List each line of the rows below that contains the word "will".

··· Materials provided ···

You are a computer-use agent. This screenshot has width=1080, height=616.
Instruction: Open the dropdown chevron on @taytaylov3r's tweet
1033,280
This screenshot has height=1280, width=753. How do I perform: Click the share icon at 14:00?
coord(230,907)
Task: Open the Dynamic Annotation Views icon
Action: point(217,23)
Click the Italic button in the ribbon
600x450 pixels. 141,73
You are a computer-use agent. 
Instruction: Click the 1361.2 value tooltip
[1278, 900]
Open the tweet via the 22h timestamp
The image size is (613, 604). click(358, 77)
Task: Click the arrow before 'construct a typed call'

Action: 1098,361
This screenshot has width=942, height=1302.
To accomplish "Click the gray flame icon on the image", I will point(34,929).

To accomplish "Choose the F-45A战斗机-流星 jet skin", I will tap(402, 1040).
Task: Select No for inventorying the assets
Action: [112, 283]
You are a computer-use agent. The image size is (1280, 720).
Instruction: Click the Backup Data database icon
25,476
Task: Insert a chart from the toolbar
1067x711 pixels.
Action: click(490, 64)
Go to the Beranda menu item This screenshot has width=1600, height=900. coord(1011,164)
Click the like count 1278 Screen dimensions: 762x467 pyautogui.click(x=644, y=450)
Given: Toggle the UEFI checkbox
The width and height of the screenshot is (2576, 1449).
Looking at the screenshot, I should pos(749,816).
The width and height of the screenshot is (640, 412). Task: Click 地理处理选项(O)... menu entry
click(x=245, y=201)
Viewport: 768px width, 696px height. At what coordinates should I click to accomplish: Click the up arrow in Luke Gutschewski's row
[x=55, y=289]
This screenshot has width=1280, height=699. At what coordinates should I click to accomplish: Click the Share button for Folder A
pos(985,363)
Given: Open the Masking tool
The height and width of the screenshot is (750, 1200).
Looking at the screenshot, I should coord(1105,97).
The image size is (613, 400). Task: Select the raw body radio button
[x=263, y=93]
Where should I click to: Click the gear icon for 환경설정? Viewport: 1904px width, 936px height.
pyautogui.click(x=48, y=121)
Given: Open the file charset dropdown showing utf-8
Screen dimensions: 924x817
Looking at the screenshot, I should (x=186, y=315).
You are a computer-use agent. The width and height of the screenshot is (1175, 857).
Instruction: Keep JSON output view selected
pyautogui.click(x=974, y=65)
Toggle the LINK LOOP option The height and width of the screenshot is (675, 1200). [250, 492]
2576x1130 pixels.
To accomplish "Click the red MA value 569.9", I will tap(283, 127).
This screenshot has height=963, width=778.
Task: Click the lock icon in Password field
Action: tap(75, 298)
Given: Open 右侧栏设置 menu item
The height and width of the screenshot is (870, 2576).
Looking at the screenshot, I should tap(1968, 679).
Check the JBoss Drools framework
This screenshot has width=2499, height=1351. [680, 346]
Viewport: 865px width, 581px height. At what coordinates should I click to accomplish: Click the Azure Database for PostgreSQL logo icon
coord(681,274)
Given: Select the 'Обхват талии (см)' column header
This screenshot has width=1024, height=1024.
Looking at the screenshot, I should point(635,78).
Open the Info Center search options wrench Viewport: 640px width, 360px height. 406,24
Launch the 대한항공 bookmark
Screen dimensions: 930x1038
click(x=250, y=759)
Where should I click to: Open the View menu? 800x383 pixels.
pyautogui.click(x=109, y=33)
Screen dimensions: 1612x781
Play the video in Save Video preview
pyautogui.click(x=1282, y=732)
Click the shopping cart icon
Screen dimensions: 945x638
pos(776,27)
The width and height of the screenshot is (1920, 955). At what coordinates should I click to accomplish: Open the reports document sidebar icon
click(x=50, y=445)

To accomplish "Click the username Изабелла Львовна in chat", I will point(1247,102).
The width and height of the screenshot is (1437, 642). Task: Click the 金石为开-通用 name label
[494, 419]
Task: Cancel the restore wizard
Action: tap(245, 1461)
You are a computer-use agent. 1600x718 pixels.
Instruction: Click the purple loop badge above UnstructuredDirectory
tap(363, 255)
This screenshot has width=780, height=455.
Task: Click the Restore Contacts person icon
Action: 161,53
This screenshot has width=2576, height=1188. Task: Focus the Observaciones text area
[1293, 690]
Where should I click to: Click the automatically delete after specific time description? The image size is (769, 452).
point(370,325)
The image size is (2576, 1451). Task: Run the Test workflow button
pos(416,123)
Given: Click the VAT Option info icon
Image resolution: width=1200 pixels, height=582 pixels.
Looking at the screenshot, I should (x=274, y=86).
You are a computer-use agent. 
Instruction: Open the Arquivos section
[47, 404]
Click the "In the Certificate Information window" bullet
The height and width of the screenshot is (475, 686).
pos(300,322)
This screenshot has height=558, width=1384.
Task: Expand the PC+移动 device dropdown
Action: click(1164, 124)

···

▶ **Final answer**:
To accomplish "Click the gray flame icon on the image", I will point(34,929).
To accomplish "Choose the F-45A战斗机-流星 jet skin", I will tap(402, 1040).
To accomplish "Click the red MA value 569.9", I will tap(283, 127).
To accomplish "Click the username Изабелла Львовна in chat", I will point(1247,102).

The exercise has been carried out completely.